**What you need to do**
Begin at the line containing "Click Share on Facebook orange button" and restate it and each line after it exactly, up to and including the last line below. Leave pictures out.

**Records supplied**
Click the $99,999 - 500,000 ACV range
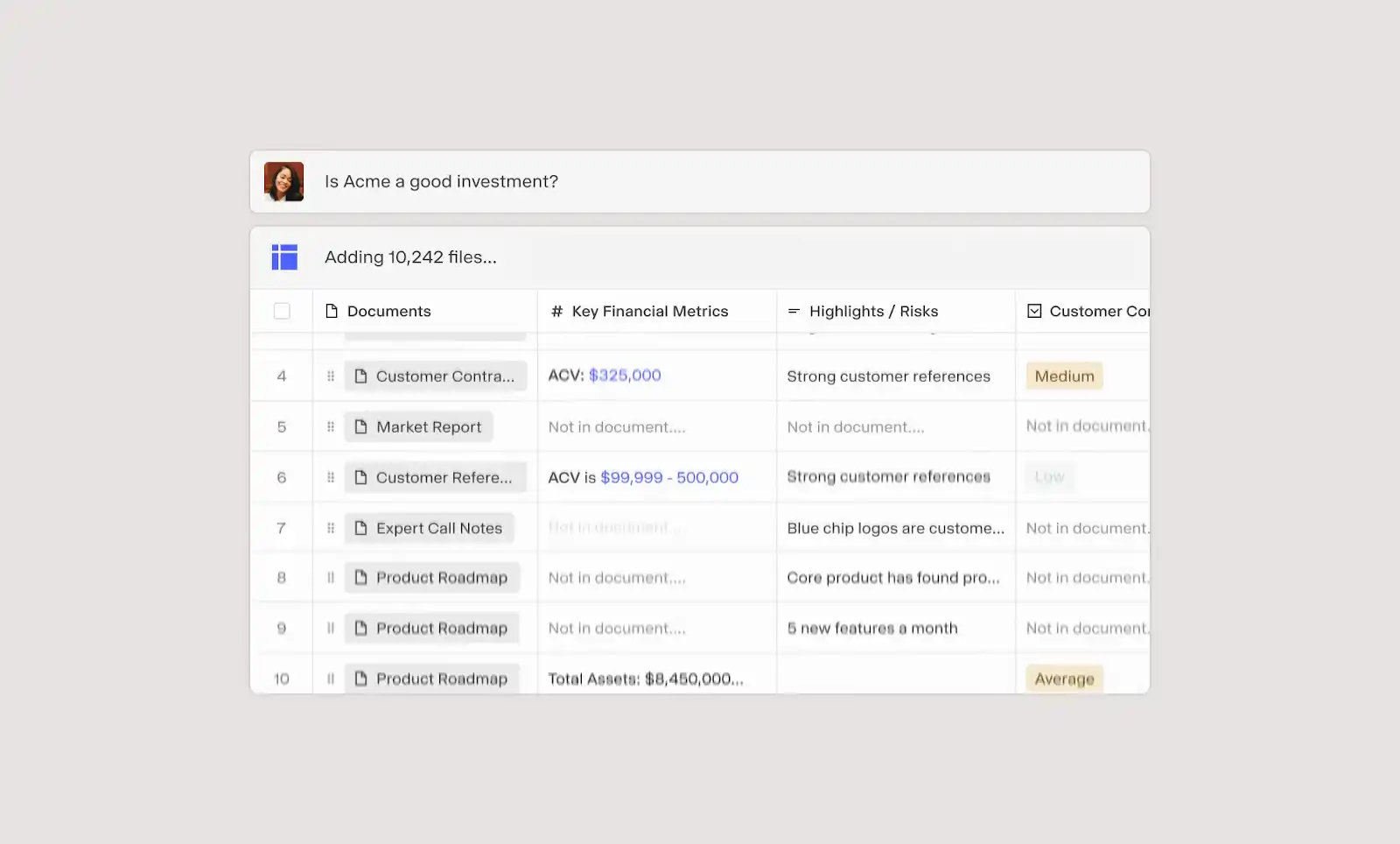The width and height of the screenshot is (1400, 844). (x=668, y=477)
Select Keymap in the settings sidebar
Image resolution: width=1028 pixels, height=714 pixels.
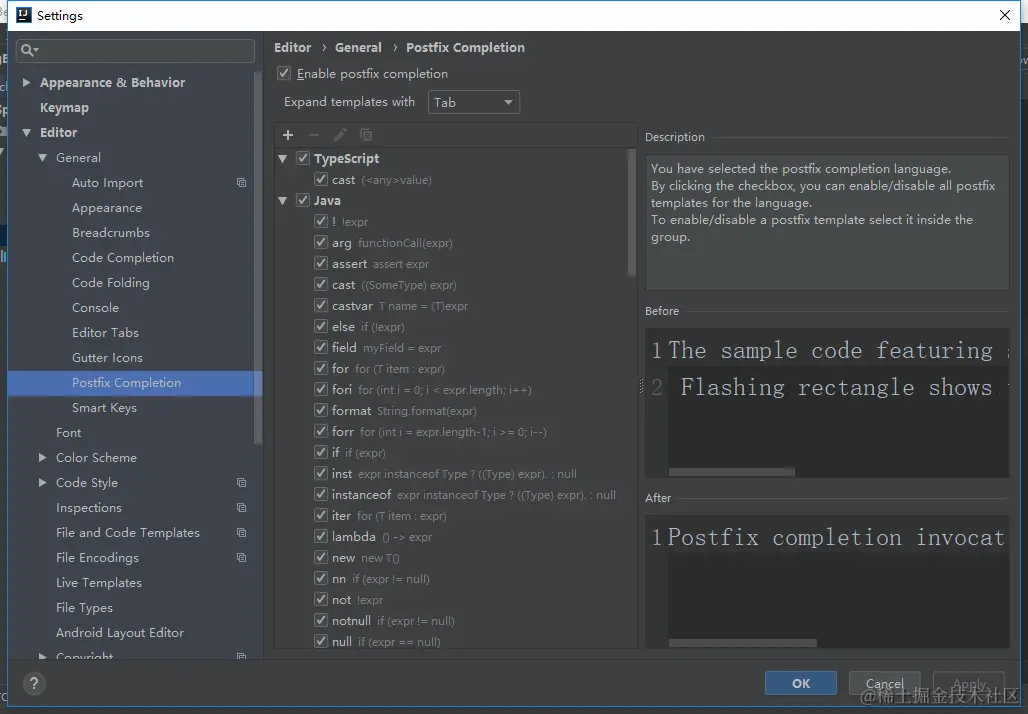[x=63, y=107]
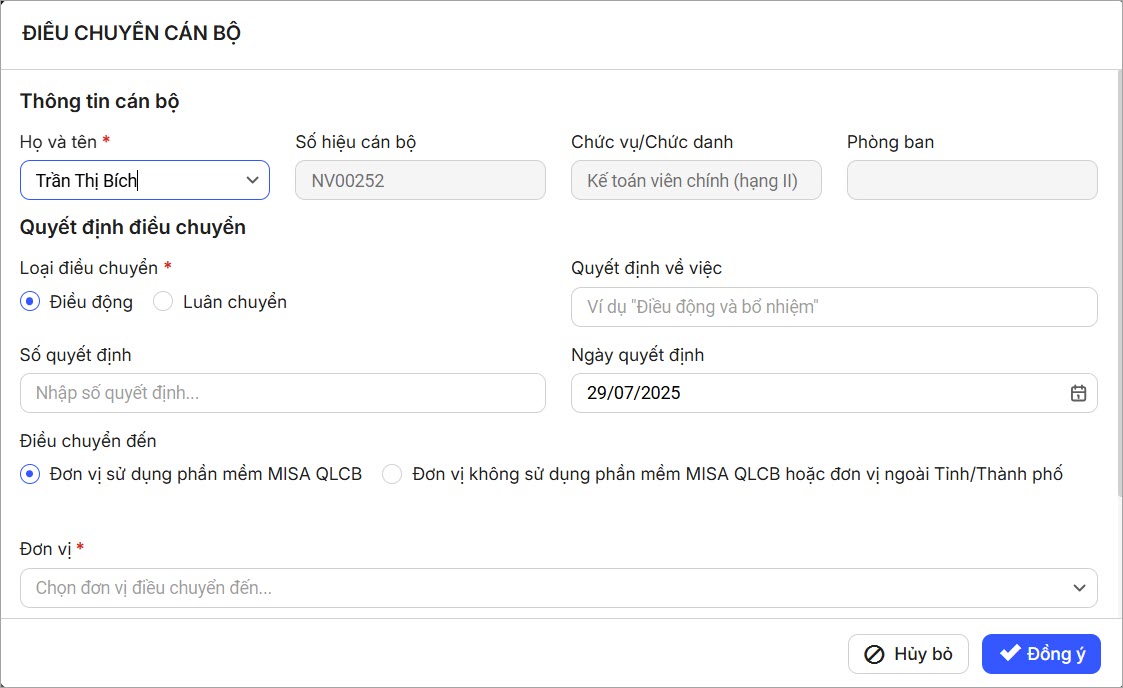Select the Luân chuyển radio option

tap(163, 302)
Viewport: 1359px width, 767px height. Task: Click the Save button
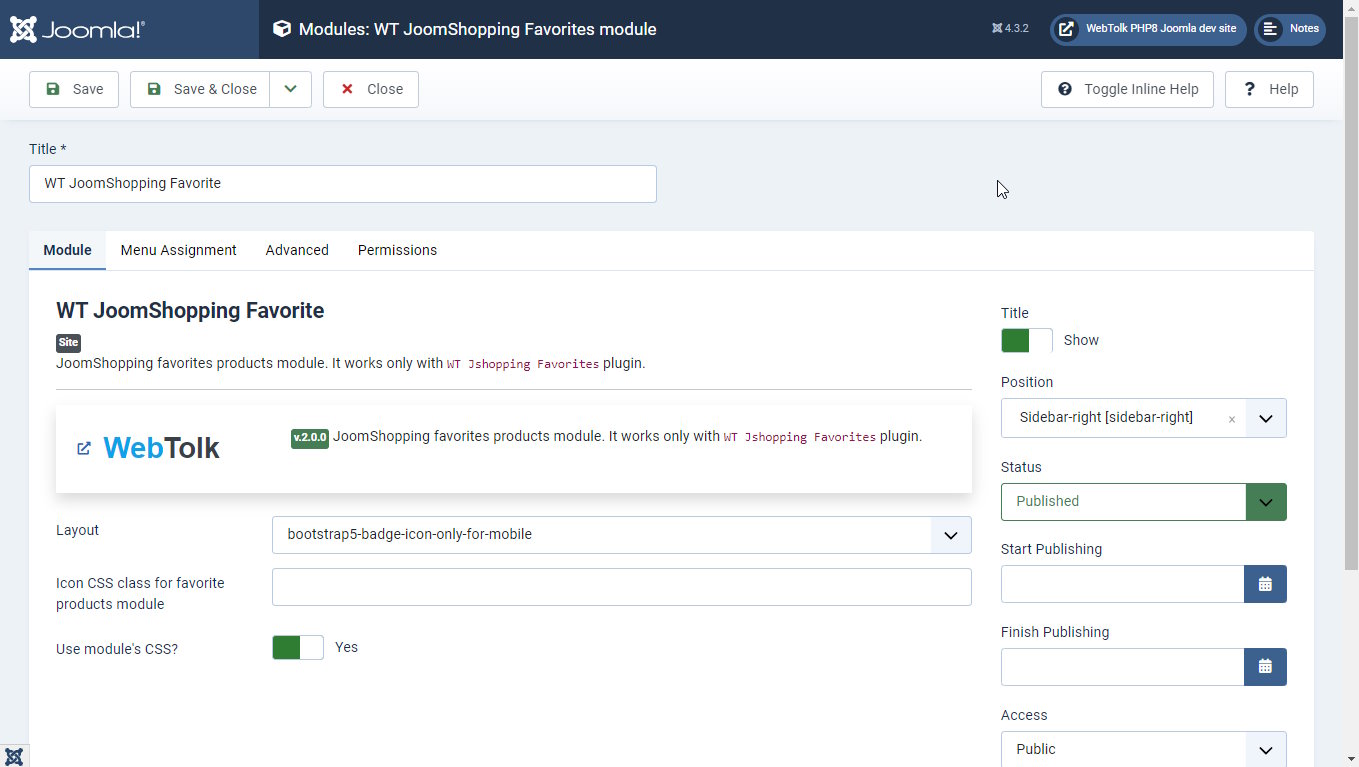tap(74, 89)
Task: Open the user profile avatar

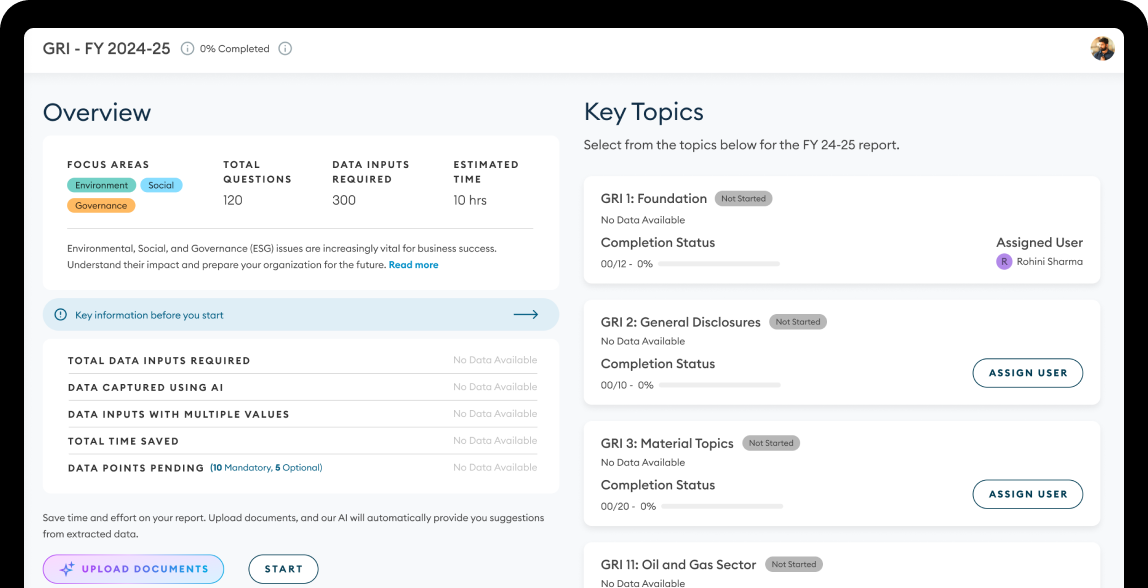Action: pos(1102,49)
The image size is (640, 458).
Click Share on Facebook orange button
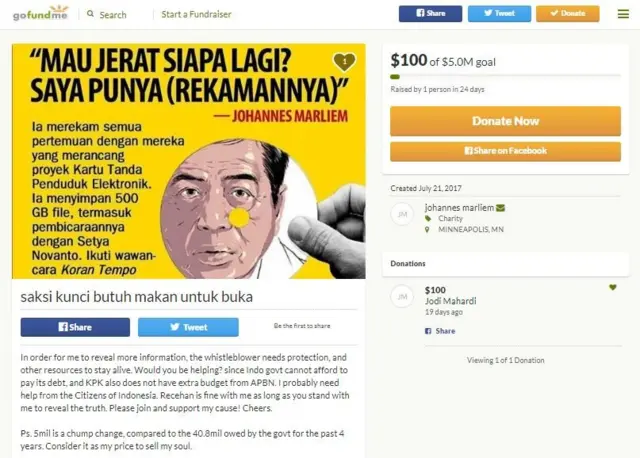coord(505,151)
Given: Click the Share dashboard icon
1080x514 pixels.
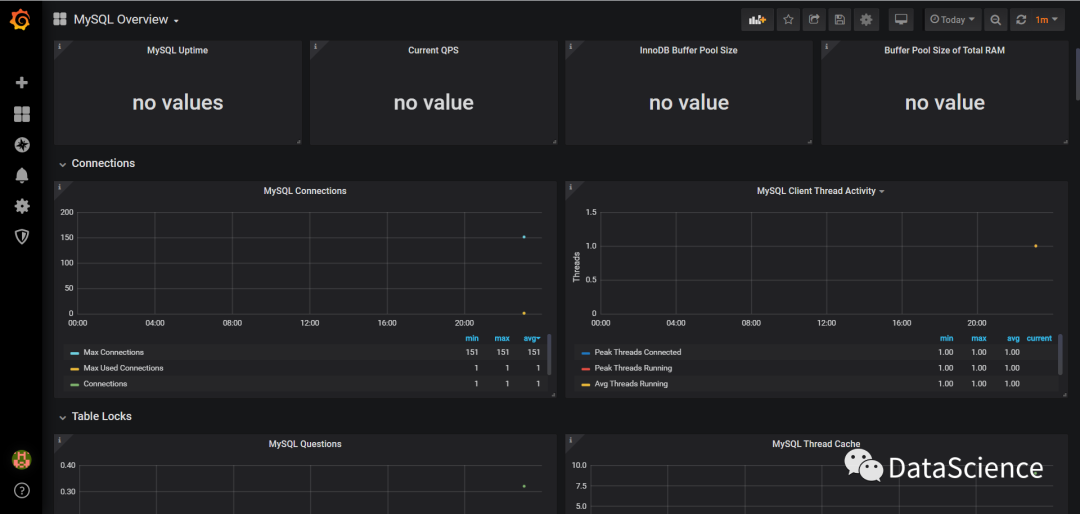Looking at the screenshot, I should (x=814, y=20).
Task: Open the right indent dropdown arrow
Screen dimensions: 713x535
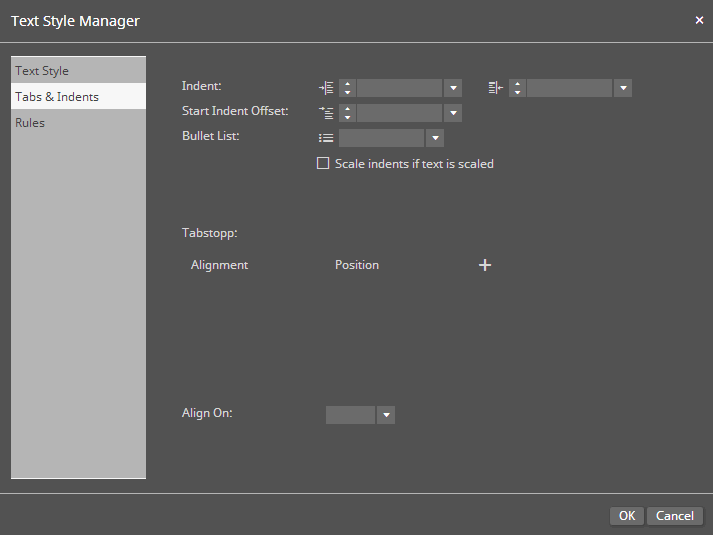Action: [x=623, y=88]
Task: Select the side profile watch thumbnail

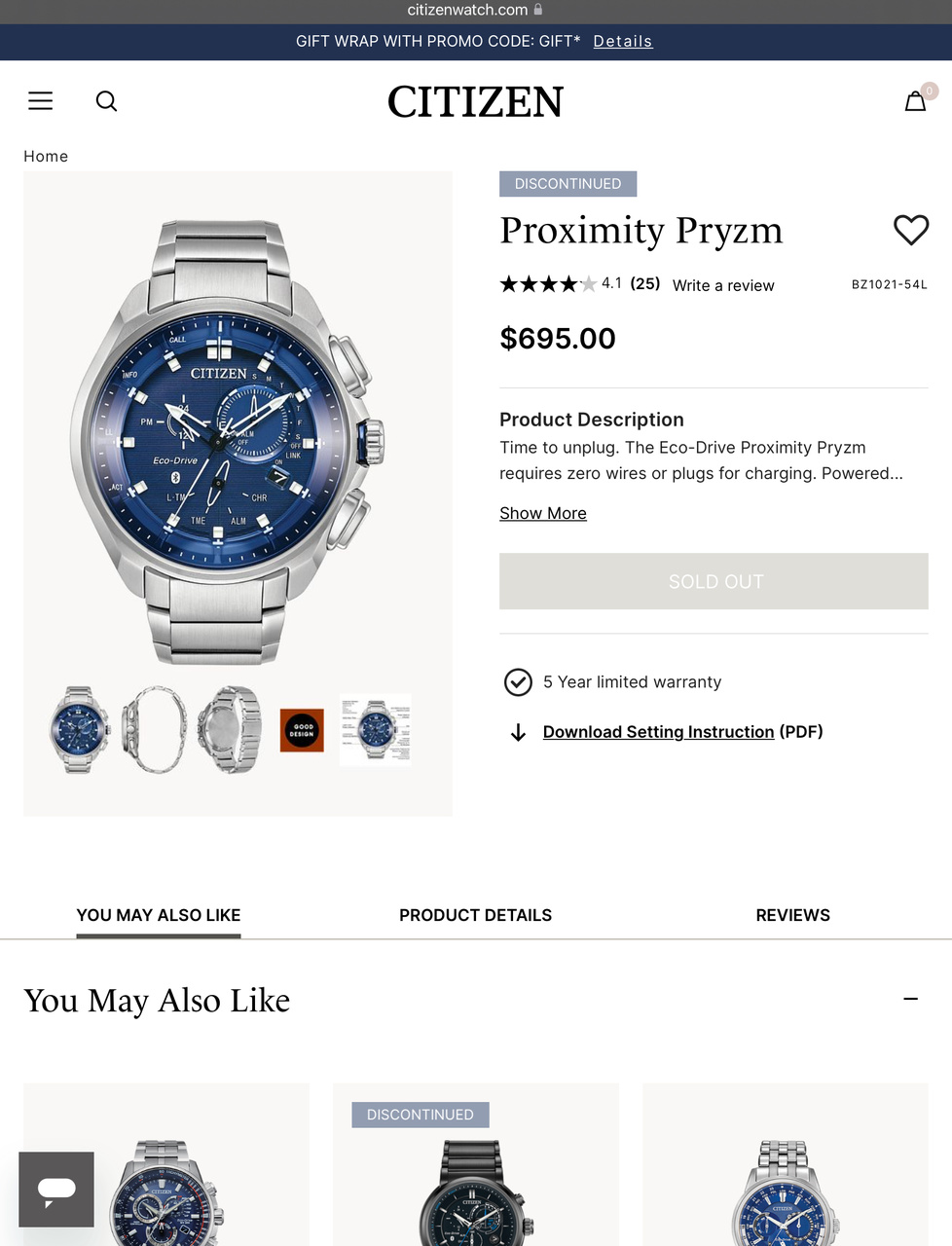Action: (154, 730)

**Expected answer**
Click Share on Facebook orange button
coord(505,151)
Given: Click the Share dashboard icon
1080x514 pixels.
Looking at the screenshot, I should (x=814, y=20).
Task: Open the right indent dropdown arrow
Screen dimensions: 713x535
Action: [x=623, y=88]
Task: Select the side profile watch thumbnail

Action: (154, 730)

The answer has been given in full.